By Lawrence G. McMillan

$SPX continued its phenomenal post-Christmas rally (which to date has registered over 400 points of gains), but has still not broken through resistance at 2820. Unless that happens, the next peak on the chart will still be a lower high, and the $SPX chart will still have a negative tilt to it.

Equity-only put-call ratios remain solidly on buy signals. The weighted ratio has fallen faster than the standard ratio, and it is already down to the lower third of its chart. Regardless, these ratios will remain on buy signals until they roll over and begin to rise.

Market breadth continues to be strong. The oscillators remain strongly on buy signals and remain deeply in overbought territory. The fact that they’re overbought is a positive thing, as long as it continues.

Volatility has drifted lower, and that is mildly bullish for stocks. $VIX has been closing between 15 and 16 for more than a week now, so it is not a hindrance to short-term rallies.

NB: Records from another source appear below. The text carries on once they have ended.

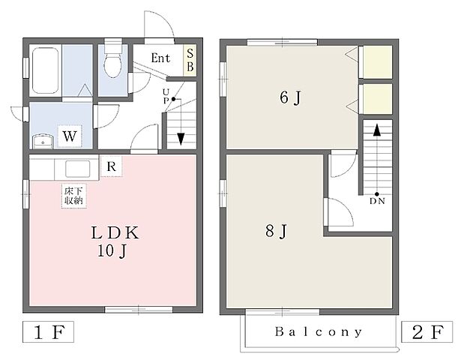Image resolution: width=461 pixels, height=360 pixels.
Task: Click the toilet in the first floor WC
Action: coord(113,58)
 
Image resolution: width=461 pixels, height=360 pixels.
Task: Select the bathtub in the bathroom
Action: coord(45,70)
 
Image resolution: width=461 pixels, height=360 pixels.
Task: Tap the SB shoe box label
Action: coord(190,60)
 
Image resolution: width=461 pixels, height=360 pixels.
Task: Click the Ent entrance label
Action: coord(160,58)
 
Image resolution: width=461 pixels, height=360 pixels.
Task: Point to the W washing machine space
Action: coord(70,136)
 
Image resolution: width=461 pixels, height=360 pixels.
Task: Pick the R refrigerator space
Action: coord(111,166)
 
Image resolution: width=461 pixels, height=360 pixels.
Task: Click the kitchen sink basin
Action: coord(78,169)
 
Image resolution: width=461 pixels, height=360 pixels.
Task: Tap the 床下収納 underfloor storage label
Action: coord(73,196)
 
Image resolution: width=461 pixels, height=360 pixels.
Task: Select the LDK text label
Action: coord(115,233)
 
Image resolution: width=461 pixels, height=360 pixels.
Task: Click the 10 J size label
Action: coord(112,251)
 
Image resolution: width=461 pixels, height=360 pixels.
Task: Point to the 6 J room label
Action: coord(291,98)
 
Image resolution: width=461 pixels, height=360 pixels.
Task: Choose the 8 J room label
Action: coord(276,231)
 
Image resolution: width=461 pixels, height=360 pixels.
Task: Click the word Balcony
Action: coord(319,332)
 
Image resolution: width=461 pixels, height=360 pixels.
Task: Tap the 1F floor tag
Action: coord(48,332)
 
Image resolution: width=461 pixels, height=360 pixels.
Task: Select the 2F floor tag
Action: coord(427,332)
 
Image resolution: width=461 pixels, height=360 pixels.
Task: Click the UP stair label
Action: coord(166,97)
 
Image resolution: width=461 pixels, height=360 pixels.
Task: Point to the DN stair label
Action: coord(377,201)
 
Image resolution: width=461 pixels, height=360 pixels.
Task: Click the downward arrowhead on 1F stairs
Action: coord(181,139)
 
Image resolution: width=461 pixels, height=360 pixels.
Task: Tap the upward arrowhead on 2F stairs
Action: coord(376,130)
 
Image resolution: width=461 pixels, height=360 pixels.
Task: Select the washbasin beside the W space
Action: coord(43,142)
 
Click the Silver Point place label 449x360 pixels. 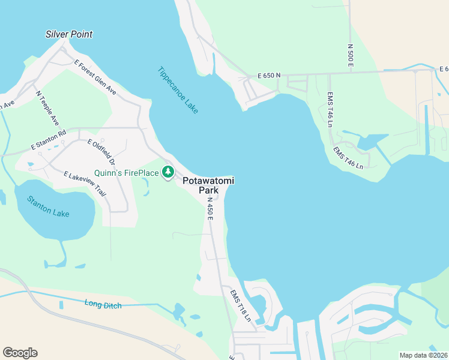69,34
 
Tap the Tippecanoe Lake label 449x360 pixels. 178,89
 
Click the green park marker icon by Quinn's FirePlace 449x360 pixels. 169,173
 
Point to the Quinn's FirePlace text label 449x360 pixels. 127,173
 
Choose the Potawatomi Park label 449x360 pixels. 208,185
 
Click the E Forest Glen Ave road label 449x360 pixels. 95,77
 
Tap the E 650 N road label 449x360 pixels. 269,76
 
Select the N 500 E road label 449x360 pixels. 351,55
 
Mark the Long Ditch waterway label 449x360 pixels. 103,305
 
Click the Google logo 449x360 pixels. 20,353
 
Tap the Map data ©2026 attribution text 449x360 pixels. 423,355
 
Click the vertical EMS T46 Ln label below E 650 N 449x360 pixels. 330,110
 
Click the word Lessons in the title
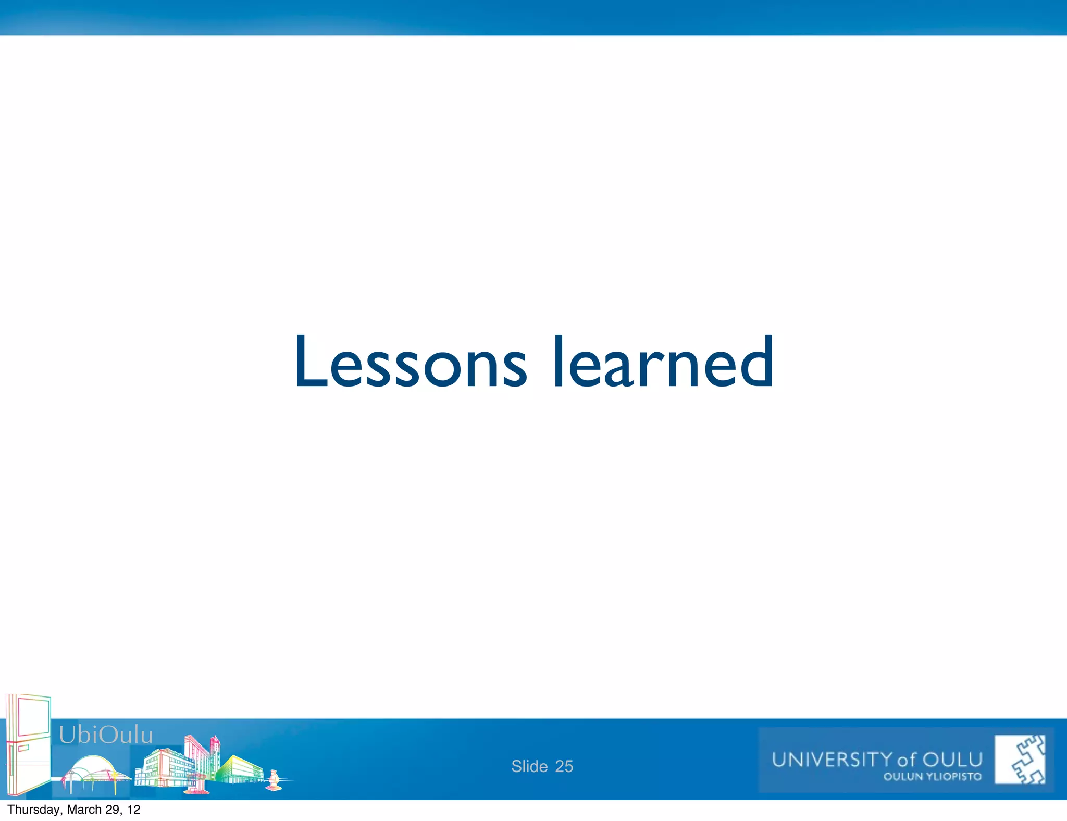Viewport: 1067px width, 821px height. coord(411,363)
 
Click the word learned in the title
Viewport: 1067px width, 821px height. coord(663,363)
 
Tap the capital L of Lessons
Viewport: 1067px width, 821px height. coord(311,363)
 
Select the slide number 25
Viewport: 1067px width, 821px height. coord(564,766)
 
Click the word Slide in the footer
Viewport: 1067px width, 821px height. coord(529,766)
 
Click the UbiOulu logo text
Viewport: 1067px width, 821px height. coord(106,735)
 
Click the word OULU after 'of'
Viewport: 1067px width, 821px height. coord(952,760)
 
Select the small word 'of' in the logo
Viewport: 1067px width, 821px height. coord(907,761)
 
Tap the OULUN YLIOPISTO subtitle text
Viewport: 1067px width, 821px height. coord(932,777)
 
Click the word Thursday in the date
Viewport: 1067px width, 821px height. coord(34,810)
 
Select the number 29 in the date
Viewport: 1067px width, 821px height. coord(113,810)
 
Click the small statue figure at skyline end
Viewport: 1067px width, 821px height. coord(274,780)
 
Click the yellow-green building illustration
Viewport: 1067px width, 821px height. coord(240,769)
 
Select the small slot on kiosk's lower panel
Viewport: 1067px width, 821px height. coord(23,748)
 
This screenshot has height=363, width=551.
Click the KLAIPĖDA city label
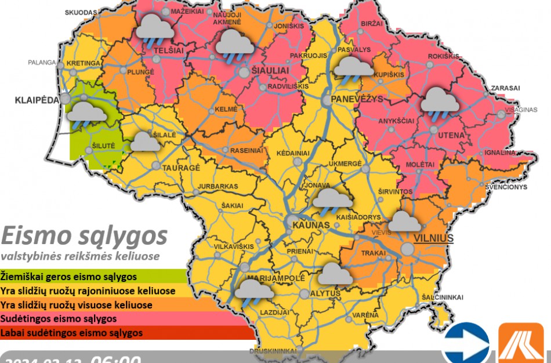pos(36,100)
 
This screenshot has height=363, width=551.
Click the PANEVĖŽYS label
pos(357,99)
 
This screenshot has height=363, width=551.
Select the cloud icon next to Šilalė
pos(144,142)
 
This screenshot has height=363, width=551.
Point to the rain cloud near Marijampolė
pos(253,289)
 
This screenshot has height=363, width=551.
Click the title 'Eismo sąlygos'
pos(84,236)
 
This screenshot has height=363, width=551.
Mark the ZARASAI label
pos(505,88)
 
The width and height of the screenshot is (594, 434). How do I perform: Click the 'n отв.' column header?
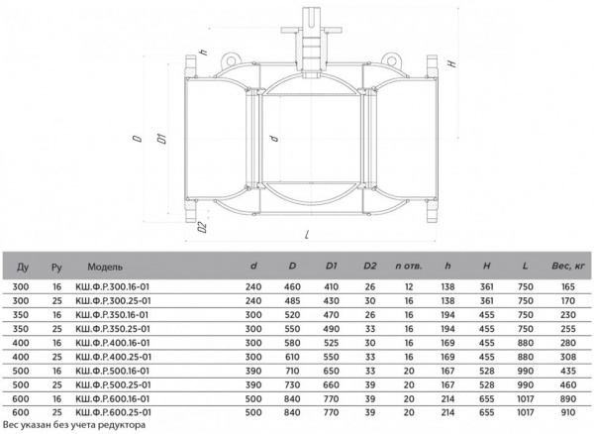click(408, 267)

To sum this all up: there is still only the one sell signal (mBB), and it is in some jeopardy of being stopped out. The other indicators (save the chart of $SPX) are on buy signals. Thus it is necessary to retain longs in line with those indicators. What will trigger a reversal to the bearish side? Perhaps the resolution of the China trade deal (“sell on the news?”). In any case, we remain short-term bullish, but are keeping a wary eye out for negative developments. Don’t be caught sleeping.